Am 28.10.2011 09:36, schrieb Jürgen Spitzmüller:
You are right, that it is not in every case the exact value, but in, lets
say, 90%. I think that the impossibility to get for all 100% the exact
value should not prevent us from supporting \baselineskip.
"90%" or "80%" or whatever is not the point. The point is that this is
conceptually a different thing. Turning a relative value into an absolute is
just not appropriate.
This is true.
But as you already said, getting the exact value is not always accessible.
Not the value. Just look if baselineskip is used, and if so, use ERT instead
of a LyX inset.
OK, this should be possible.
> Anyway, I think \baselineskip should not be
> offered everywhere. I think it only makes sense in vertical dimensions.
LaTeX allows this, so why should we don't support it. Maybe the user later
on rotates some stuff in a box or so. Furthermore we already support sizes
like "column width%" also for vertical dimensions, see the vspace inset.
Following your argumentation, we should also not offer these there, but we
do.
We should not support all sorts of exotics (natively) just because "it's
possible" and because there might be some corner case.

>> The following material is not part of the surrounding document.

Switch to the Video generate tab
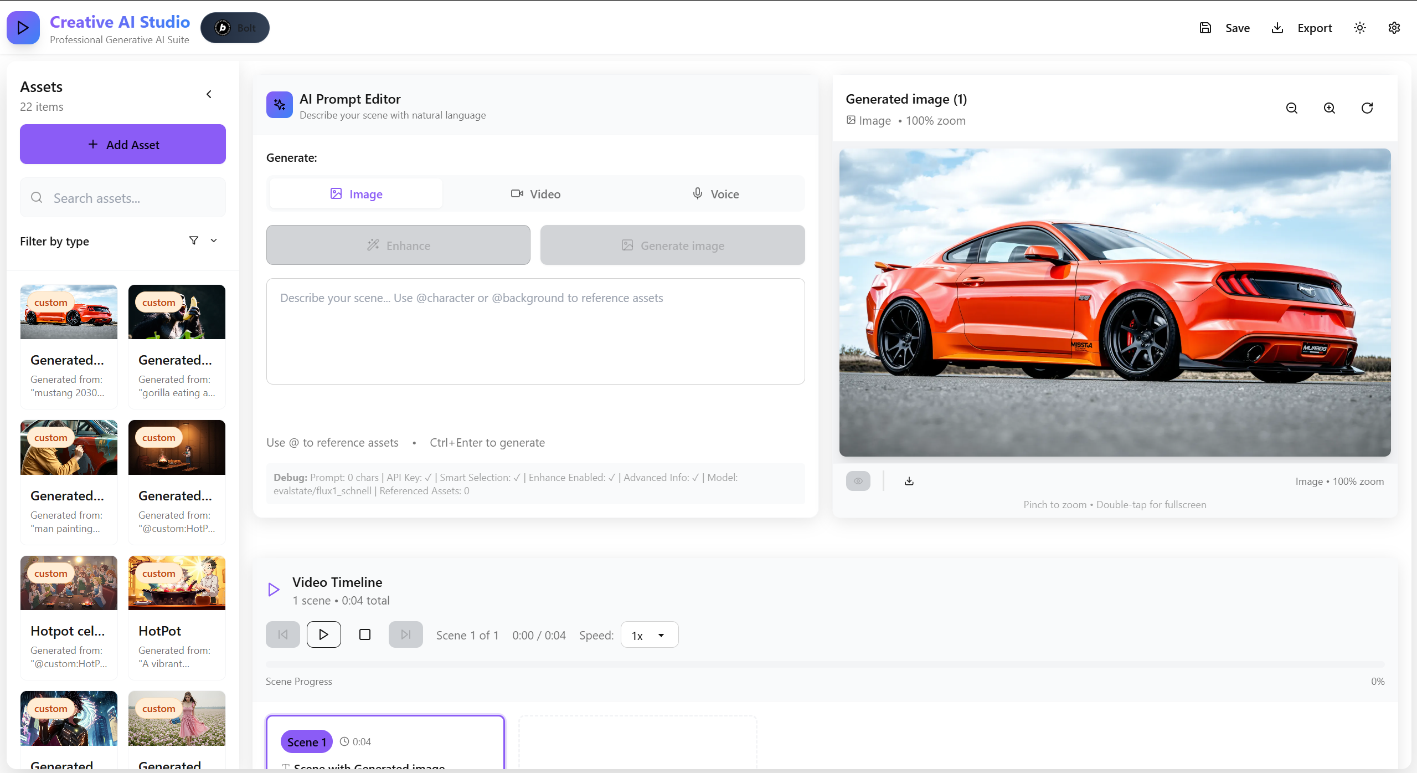The width and height of the screenshot is (1417, 773). (535, 194)
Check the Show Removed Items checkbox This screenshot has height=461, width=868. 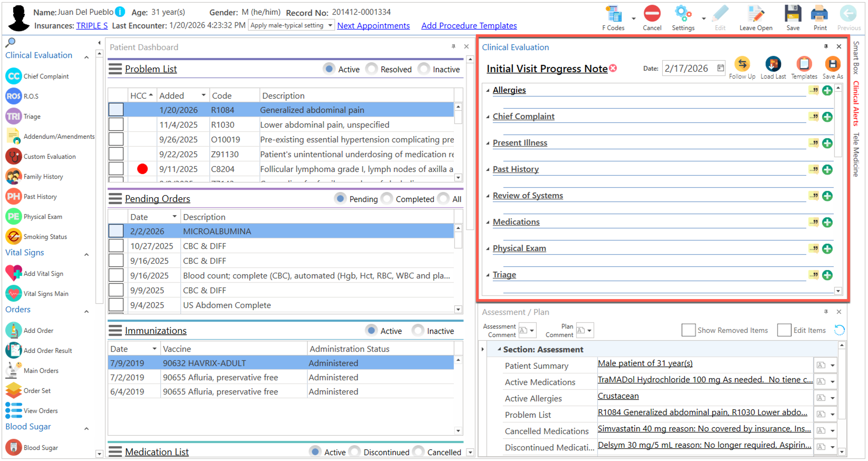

I don't agree with you here. It is still the user's choice what to use. If there is some reason to
use an exotic, but valid construct, we should not force him to use TeX code.
A definition of what is exotic and what not is impossible. Take for example the unit "cc". This is a
valid unit and you can create with it horizontal as well as vertical space. But tell me one LyX user
who actually uses this unit. I don't know anybody. So I could say this is an exotic unit, so lets
better not support it. The same is in my opinion for \baselineskip.